About this exercise
Beginning with the line that holds "This screenshot has height=750, width=1300." and ending with the last line below, please copy every line exactly, add nothing, and leave out the pictures.
Content starts
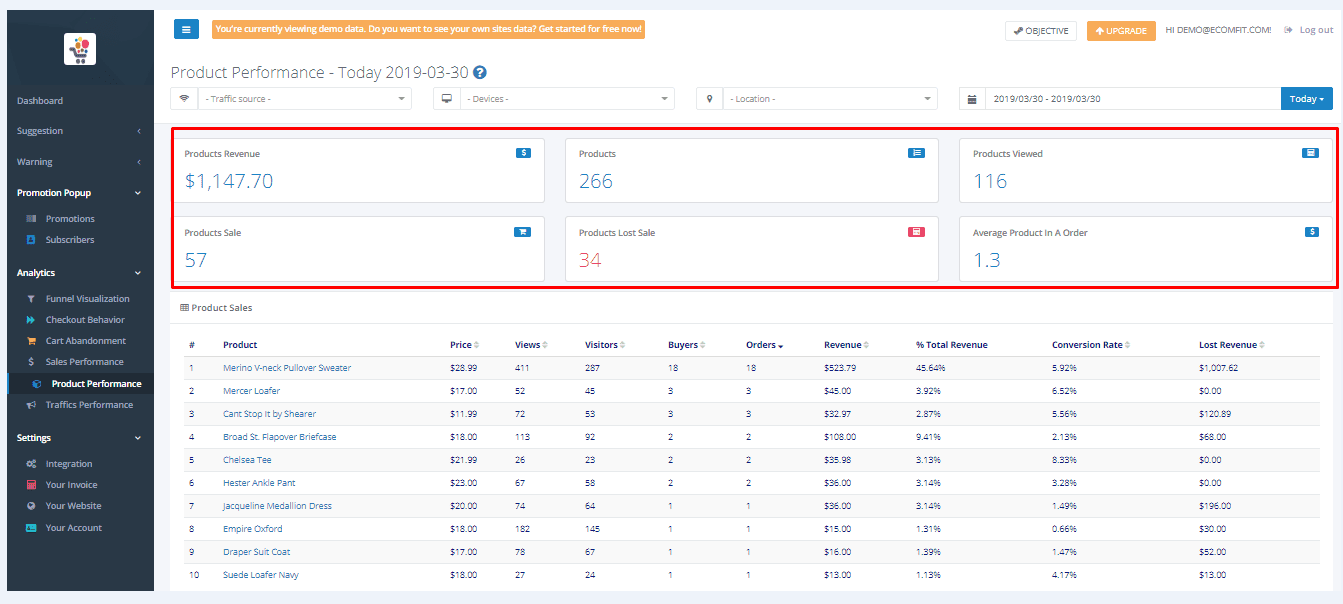Viewport: 1343px width, 604px height.
Task: Click the calendar icon beside date range
Action: (972, 99)
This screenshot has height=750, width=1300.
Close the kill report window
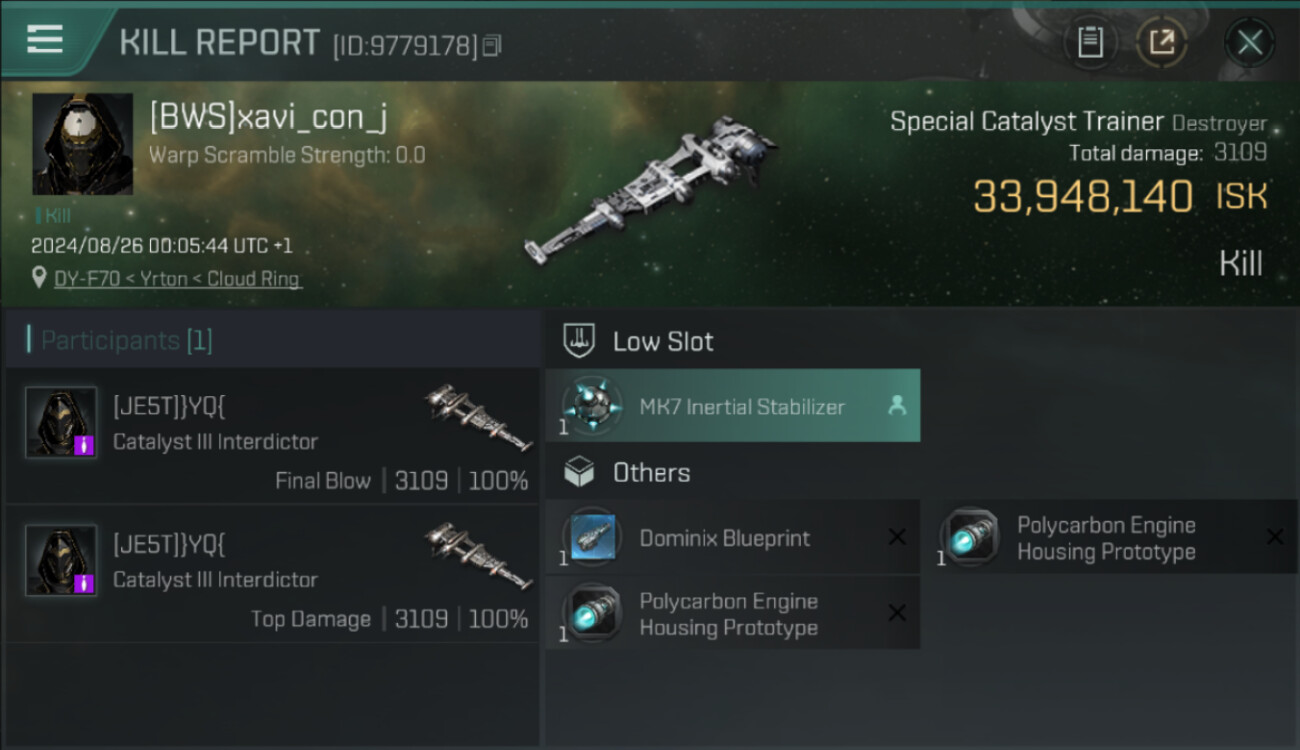[1249, 42]
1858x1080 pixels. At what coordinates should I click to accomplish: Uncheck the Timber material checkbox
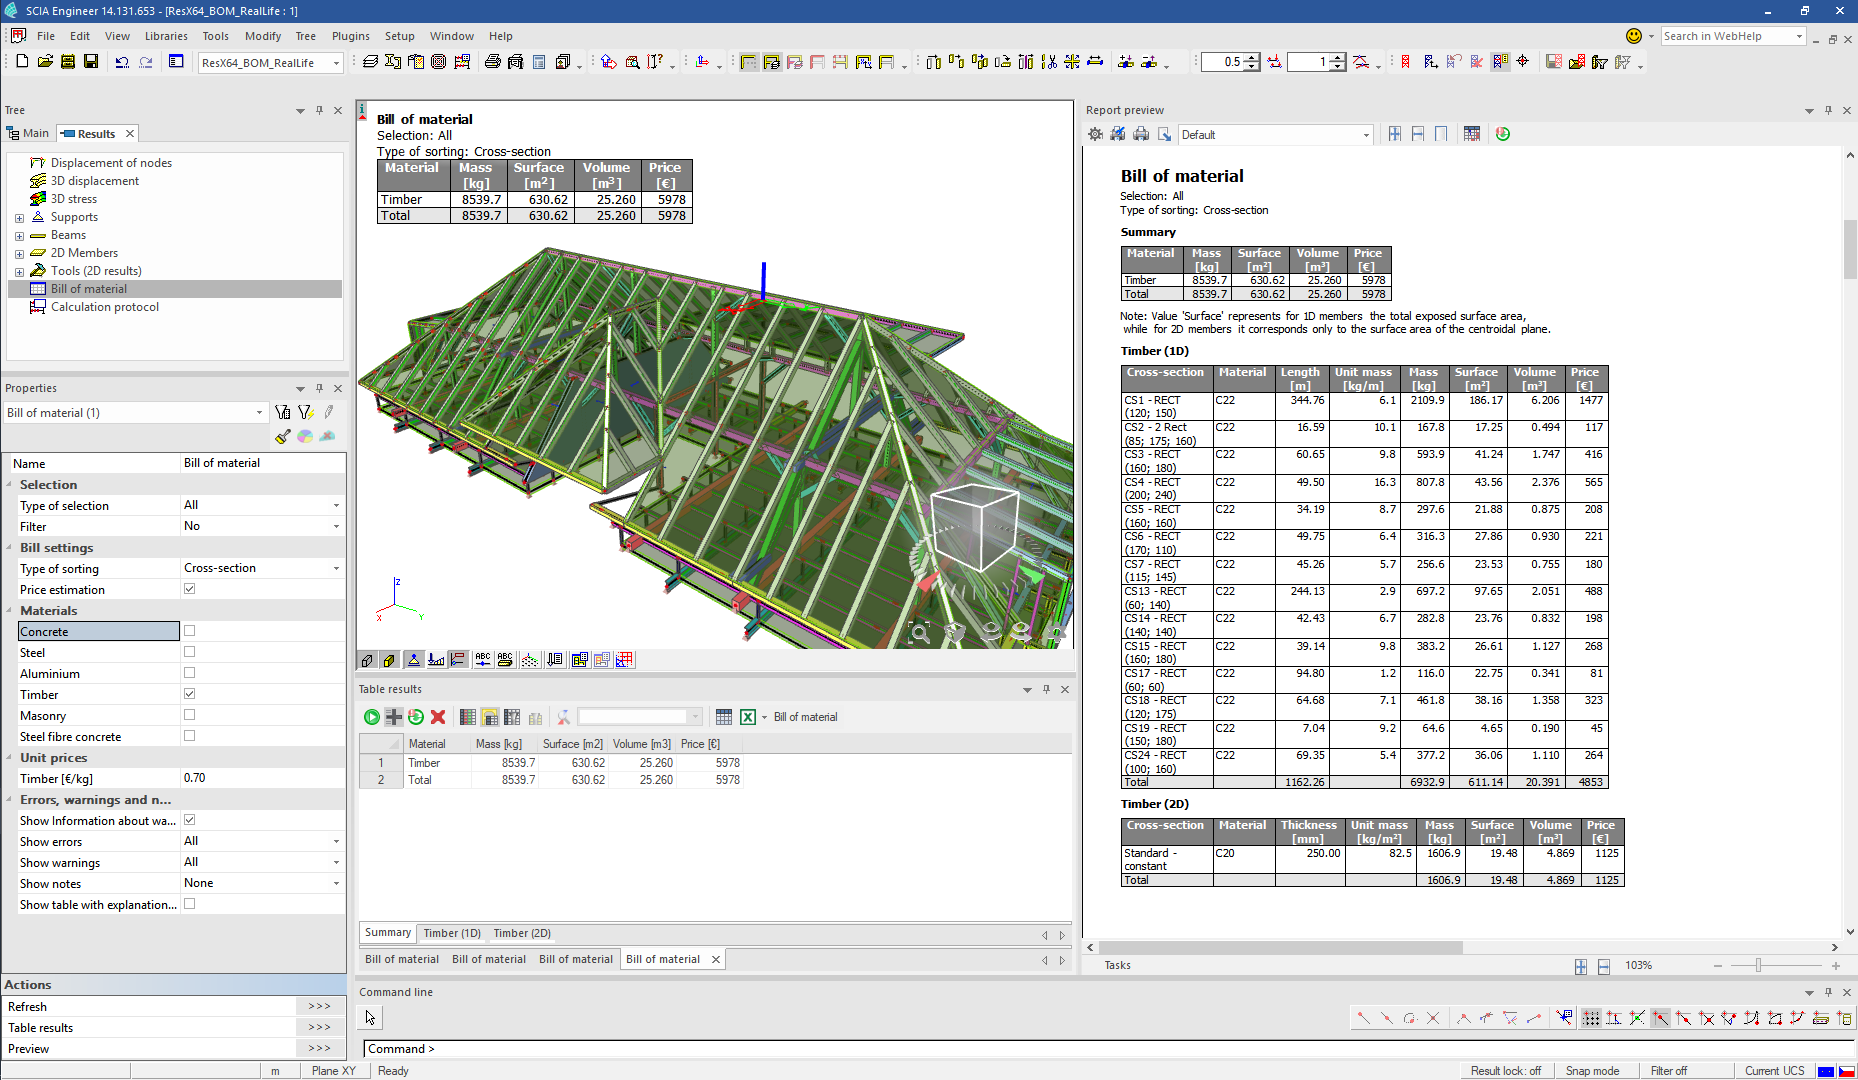[190, 694]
Content ends
Exercise result
This screenshot has height=750, width=1300.
Close the kill report window
[1249, 42]
1858x1080 pixels. At what coordinates should I click to accomplish: Uncheck the Timber material checkbox
[190, 694]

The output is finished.